FedPM converges faster in both communication rounds and wall-clock time: Owing to the efficient preconditioner approximation and reduced communication round requirements.
The FOOF approximation is effective: Under FOOF, FedPM still significantly outperforms LocalNewton with full Hessian.
Superlinear convergence is empirically validated under strong convexity: The accelerating decrease in parameter distance matches theoretical predictions.

Highlights & Insights¶

Precise problem identification: The paper clearly identifies the core flaw of existing SOPM methods—simple mixing yields a sum of locally preconditioned gradients rather than a globally preconditioned global gradient.
Elegant derivation: Starting from a simple identity transformation, the global second-order update is exactly decomposed into a client–server update rule.
Unified theory and practice: The superlinear convergence theory is validated experimentally, and the FOOF approximation makes large-scale deployment feasible.
Taxonomic contribution: FL methods are systematically organized into four categories (FOGM/FOPM/SOGM/SOPM), and FedPM is shown to be the only SOPM method that achieves genuine global second-order optimization.

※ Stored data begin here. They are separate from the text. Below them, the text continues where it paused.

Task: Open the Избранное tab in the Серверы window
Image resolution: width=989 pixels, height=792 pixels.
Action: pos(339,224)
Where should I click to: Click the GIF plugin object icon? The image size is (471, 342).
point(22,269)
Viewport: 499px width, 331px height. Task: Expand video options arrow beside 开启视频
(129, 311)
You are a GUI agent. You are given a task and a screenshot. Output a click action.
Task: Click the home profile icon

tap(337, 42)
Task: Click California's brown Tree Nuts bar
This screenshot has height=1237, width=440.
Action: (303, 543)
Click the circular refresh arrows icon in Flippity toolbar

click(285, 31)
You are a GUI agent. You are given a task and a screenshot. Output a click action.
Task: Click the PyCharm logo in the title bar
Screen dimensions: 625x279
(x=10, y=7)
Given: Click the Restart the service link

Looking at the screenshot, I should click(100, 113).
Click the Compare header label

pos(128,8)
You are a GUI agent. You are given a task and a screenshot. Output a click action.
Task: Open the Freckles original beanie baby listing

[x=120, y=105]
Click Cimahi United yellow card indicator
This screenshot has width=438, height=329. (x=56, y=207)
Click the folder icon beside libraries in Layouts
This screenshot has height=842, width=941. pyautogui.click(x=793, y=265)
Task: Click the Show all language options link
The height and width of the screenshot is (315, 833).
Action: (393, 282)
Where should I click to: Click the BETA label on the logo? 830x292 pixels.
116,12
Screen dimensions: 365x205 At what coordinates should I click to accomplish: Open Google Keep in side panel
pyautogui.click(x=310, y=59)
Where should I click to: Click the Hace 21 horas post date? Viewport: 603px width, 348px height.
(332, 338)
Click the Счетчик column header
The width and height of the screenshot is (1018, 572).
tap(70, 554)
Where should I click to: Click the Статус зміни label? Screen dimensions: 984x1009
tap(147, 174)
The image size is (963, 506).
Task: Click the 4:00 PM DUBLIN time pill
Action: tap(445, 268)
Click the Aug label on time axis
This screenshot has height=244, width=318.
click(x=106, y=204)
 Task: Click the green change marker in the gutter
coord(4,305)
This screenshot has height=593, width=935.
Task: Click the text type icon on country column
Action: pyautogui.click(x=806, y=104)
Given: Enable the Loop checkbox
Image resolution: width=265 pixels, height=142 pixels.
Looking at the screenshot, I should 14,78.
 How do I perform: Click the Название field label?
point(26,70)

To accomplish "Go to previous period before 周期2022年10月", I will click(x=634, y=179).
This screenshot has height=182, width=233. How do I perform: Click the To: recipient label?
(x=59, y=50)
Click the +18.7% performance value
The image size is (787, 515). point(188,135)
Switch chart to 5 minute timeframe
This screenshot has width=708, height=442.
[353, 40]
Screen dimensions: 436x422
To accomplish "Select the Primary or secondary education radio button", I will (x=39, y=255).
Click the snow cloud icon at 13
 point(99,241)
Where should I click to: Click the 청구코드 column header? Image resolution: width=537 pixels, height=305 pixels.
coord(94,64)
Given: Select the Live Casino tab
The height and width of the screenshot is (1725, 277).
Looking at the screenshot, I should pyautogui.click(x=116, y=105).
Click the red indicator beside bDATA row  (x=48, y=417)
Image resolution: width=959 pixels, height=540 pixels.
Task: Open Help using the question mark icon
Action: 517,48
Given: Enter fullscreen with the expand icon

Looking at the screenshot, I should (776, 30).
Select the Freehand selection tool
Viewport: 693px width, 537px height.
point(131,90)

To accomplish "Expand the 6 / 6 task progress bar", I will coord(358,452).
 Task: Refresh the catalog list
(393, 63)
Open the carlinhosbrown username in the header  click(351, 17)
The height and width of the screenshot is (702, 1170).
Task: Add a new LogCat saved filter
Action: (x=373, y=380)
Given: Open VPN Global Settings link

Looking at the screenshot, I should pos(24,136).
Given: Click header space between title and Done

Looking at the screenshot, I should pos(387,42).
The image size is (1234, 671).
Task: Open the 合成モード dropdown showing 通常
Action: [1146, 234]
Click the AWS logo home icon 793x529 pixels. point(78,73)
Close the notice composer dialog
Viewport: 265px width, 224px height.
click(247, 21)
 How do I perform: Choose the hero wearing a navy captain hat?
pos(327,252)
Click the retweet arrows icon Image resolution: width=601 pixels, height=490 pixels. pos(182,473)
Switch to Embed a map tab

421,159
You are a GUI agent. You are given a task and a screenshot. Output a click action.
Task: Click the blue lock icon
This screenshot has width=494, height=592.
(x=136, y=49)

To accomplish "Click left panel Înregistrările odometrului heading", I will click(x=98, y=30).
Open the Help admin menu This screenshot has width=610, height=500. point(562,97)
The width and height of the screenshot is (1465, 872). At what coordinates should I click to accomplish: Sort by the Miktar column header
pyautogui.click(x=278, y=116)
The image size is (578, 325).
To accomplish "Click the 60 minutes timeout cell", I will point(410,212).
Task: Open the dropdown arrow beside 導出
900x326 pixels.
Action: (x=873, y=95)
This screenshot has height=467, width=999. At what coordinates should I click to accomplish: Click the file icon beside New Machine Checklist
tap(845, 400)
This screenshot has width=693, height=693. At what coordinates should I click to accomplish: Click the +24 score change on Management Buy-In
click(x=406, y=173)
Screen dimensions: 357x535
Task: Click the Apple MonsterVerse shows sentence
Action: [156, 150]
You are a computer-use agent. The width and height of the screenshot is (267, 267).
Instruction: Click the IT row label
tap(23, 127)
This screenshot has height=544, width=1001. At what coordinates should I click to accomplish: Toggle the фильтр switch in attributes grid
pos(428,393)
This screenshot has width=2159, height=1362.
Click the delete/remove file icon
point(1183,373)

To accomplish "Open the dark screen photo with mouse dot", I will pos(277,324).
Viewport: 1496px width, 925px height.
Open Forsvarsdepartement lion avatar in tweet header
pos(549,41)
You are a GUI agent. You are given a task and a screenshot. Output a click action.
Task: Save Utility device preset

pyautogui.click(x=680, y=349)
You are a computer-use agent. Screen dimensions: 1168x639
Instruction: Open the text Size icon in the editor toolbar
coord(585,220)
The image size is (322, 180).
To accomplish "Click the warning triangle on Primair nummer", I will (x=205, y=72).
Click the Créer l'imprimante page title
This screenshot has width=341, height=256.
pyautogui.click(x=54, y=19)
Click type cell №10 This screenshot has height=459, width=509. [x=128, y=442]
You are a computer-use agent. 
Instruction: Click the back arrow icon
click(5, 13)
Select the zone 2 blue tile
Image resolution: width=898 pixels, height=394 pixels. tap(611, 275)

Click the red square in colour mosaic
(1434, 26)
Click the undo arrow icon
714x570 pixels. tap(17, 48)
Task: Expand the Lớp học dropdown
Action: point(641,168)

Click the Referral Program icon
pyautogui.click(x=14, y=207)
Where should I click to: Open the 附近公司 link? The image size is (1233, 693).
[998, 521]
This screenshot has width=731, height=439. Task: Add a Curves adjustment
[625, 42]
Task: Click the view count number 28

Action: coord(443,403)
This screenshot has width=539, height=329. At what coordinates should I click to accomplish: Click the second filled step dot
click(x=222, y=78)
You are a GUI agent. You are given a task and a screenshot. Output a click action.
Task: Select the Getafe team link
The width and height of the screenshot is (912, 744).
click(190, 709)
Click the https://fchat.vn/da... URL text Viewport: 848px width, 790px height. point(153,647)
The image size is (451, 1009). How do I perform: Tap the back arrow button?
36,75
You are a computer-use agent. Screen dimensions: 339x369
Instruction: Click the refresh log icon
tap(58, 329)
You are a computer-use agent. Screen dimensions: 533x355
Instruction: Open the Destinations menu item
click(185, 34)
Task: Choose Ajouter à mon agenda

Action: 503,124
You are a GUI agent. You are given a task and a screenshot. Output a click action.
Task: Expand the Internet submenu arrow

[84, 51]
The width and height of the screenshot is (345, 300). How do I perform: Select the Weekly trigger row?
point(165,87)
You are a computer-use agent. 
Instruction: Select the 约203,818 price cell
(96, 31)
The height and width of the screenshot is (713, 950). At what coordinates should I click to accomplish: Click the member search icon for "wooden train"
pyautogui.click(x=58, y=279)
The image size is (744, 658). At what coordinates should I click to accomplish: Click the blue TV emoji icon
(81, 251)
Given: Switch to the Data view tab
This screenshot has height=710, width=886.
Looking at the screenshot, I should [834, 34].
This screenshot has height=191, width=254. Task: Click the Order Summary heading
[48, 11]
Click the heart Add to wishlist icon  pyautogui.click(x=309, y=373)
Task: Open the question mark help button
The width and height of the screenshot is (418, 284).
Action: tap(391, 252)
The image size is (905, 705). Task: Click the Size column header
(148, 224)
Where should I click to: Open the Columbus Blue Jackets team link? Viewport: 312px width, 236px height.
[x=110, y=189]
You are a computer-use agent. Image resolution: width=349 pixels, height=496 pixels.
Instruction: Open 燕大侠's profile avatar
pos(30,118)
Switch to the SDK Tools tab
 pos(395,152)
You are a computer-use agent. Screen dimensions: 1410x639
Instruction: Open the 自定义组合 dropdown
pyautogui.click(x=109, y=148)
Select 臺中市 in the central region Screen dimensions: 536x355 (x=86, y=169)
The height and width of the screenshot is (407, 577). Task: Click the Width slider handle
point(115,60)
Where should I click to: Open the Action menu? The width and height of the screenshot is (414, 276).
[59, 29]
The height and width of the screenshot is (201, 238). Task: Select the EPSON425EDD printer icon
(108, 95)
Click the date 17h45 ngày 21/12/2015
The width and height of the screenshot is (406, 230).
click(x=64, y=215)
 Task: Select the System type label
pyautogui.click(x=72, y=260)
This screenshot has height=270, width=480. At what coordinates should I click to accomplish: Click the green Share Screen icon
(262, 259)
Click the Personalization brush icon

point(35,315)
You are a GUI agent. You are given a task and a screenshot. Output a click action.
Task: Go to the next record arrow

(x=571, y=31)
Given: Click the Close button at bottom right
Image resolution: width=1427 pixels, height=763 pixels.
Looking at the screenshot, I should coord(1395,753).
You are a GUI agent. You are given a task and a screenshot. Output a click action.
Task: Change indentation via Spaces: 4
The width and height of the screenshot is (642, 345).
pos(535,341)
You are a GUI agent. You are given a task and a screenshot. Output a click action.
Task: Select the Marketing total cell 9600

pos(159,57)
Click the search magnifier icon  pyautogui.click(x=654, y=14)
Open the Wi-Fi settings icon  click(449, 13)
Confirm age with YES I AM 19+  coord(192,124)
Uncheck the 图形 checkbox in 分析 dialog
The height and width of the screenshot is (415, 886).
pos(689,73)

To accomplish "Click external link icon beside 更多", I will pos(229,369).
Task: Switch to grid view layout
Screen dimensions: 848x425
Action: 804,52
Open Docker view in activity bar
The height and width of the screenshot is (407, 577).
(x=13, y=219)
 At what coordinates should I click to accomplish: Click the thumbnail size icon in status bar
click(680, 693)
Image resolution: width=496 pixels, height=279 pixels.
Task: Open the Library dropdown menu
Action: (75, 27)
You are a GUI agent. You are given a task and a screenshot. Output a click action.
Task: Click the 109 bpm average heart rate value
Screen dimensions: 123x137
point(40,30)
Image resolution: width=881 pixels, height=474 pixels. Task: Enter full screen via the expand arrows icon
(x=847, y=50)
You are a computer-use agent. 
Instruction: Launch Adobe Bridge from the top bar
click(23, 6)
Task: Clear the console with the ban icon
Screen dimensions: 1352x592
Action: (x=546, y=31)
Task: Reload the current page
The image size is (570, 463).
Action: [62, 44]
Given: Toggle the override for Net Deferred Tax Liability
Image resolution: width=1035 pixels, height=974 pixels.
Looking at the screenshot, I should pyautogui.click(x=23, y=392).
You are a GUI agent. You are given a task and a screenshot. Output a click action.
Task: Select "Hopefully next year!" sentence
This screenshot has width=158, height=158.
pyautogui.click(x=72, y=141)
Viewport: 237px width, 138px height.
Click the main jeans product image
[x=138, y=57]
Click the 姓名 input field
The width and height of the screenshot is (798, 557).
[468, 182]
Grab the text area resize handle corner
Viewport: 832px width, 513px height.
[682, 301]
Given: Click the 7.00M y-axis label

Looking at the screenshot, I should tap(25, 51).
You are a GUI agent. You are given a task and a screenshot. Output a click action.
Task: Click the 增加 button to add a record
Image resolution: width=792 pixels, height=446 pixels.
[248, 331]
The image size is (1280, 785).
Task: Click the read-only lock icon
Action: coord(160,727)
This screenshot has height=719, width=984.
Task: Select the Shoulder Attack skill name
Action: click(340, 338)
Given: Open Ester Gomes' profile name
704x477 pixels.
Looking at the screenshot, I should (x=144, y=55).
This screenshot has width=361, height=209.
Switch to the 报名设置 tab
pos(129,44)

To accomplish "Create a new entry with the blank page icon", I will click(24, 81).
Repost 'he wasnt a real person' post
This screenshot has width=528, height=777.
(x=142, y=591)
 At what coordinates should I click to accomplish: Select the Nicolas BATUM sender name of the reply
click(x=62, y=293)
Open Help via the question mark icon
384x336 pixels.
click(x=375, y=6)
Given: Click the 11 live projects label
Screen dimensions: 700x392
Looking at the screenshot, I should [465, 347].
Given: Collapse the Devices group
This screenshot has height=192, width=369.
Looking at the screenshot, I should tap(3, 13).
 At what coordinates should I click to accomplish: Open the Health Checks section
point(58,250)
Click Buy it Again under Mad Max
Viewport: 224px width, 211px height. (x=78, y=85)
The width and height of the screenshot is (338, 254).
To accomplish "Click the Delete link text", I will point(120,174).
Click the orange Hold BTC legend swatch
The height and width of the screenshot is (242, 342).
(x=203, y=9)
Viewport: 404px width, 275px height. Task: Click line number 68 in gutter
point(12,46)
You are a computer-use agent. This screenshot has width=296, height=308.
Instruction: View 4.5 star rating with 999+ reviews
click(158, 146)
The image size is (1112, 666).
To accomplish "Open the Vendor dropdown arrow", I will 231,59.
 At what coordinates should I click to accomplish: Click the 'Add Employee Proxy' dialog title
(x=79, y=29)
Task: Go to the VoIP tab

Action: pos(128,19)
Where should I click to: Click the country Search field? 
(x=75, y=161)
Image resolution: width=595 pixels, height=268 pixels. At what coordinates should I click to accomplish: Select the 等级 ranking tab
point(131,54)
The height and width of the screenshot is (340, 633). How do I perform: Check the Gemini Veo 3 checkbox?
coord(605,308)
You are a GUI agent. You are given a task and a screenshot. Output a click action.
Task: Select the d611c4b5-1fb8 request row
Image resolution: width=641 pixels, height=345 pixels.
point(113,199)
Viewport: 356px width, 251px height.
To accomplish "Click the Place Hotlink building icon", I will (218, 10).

Limitations & Future Work¶

Additional communication overhead: Transmitting local preconditioners (or FOOF matrices) increases communication cost.
Limited theoretical coverage: Convergence proofs are restricted to strong convexity with single-step updates; theoretical guarantees for \(K>1\) are absent.
Limited model scale in experiments: Validation is confined to a simple CNN and ResNet18; performance on large models such as Transformers remains untested.
Privacy considerations: Transmitting preconditioners may leak additional information about local data.
Client sampling: The main experiments assume full client participation; the behavior under partial participation in practical settings warrants further investigation.

Complementary to FedNL/FedNew/FedNS (SOGM-class methods): FedPM achieves equivalent global second-order optimization within the SOPM framework while maintaining communication efficiency.
The preconditioned mixing paradigm may generalize to other distributed optimization settings, such as decentralized learning.
The successful use of the FOOF approximation opens a path toward deploying large-scale second-order methods in federated learning.

Rating¶

Novelty: ⭐⭐⭐⭐⭐ — Precisely identifies the problem and provides an elegant solution; the derivation of preconditioned mixing is concise and insightful.
Experimental Thoroughness: ⭐⭐⭐⭐ — Strong convex validation, DNN experiments, and ablation studies are thorough, though model scale is limited.
Writing Quality: ⭐⭐⭐⭐⭐ — Problem motivation, taxonomy, derivations, and experimental organization are presented with exceptional clarity.
Value: ⭐⭐⭐⭐ — Provides significant theoretical and practical contributions to second-order optimization in federated learning.